START Input data
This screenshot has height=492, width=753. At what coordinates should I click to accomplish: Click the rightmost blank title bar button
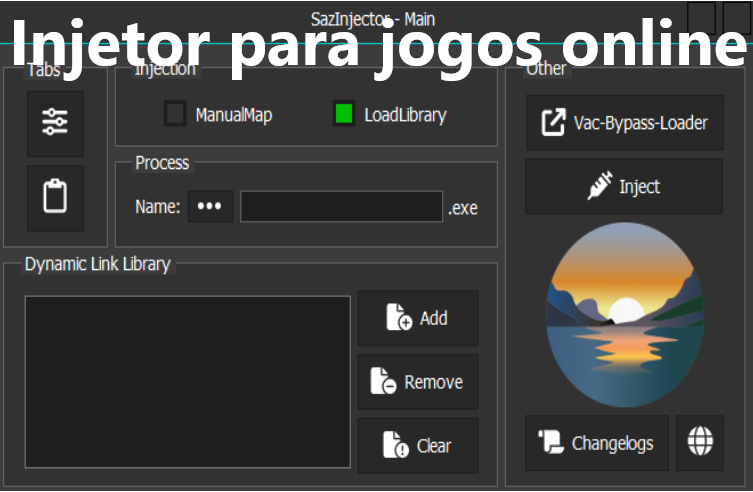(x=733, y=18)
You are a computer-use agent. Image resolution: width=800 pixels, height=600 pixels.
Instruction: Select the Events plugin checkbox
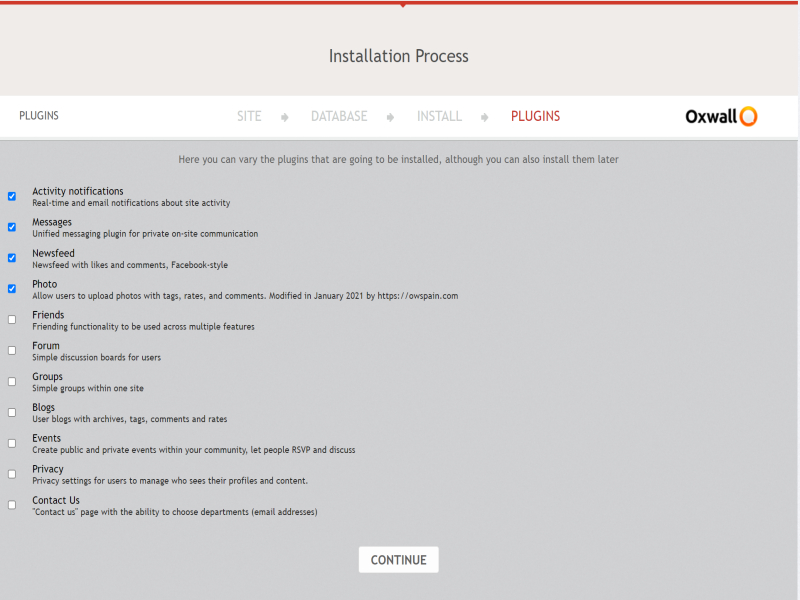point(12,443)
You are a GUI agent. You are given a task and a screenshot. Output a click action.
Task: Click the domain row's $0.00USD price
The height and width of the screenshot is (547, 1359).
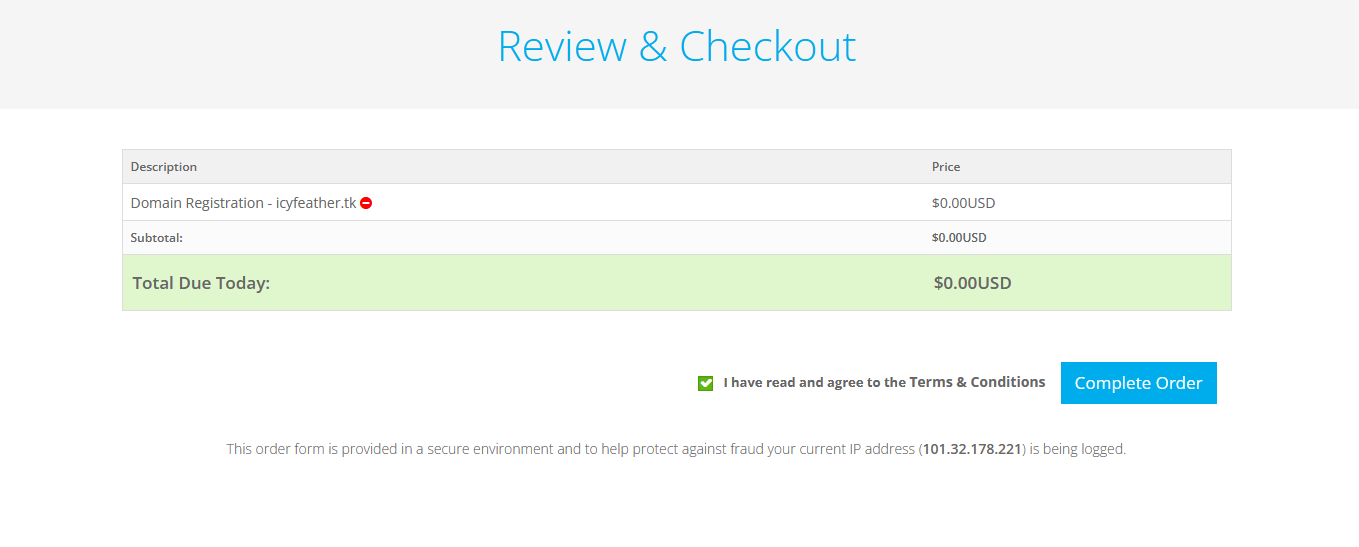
END Input data
START Input data
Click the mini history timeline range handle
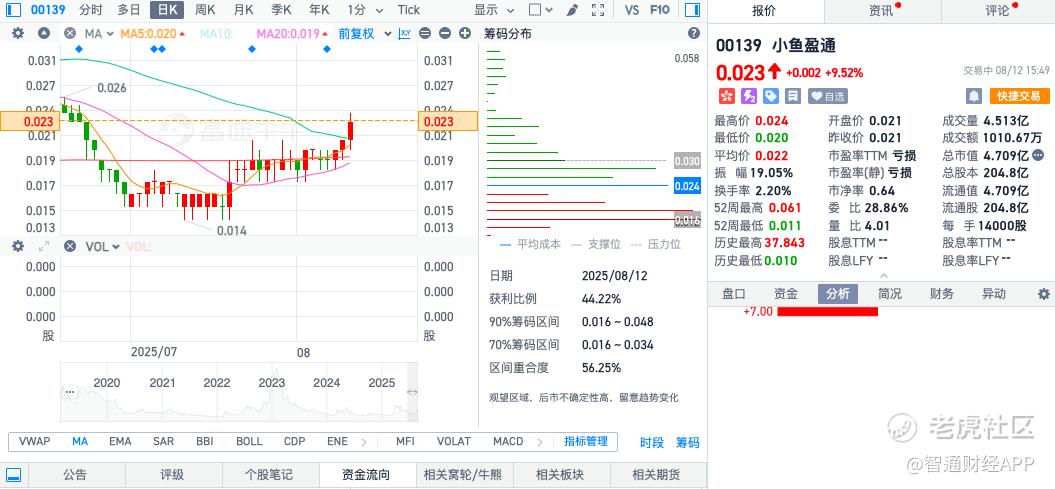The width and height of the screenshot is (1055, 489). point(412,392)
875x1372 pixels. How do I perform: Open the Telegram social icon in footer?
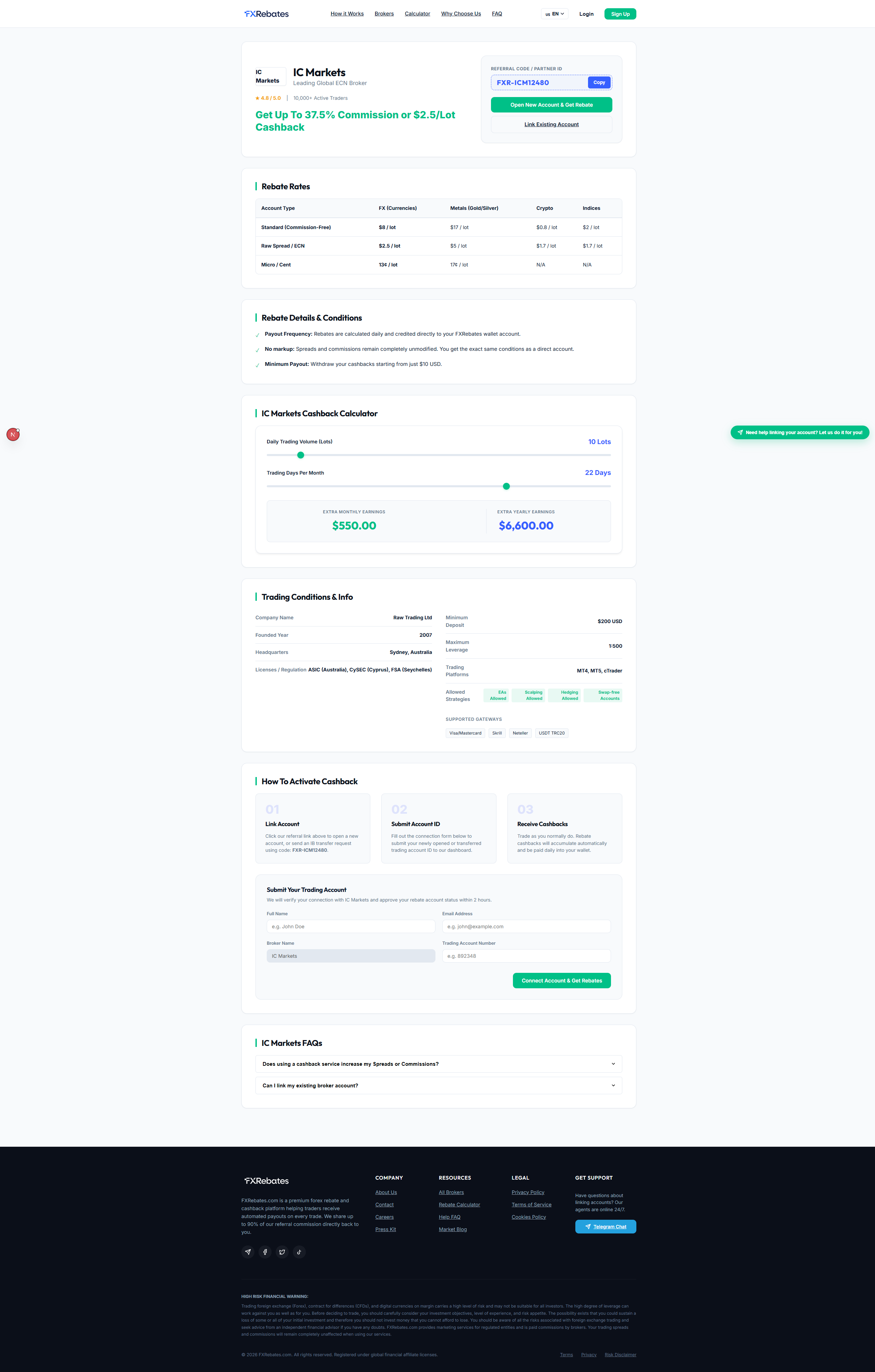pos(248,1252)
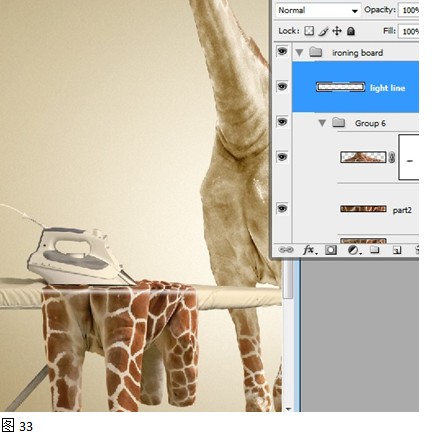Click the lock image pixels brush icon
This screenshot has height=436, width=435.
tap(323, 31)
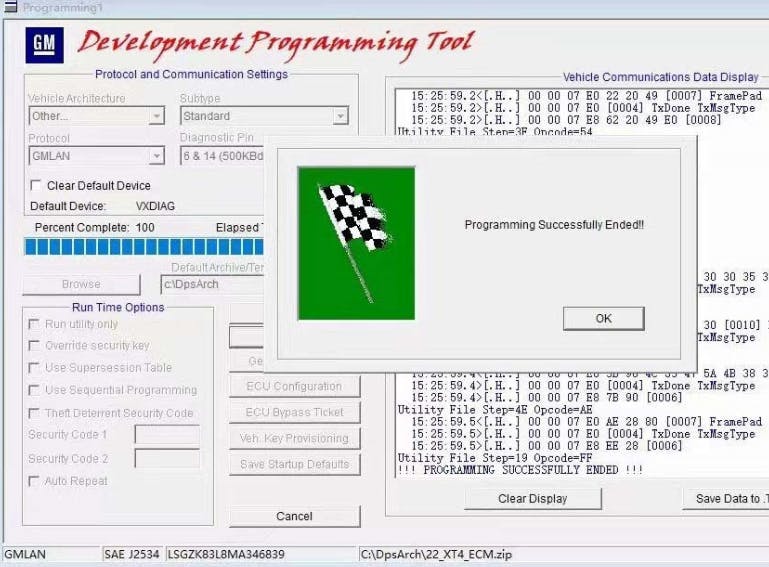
END Input data
» **Task objective**:
Once you have counted the lines of the records holding the string "agent", state that number with no other words.

» **Response to this exercise**:
2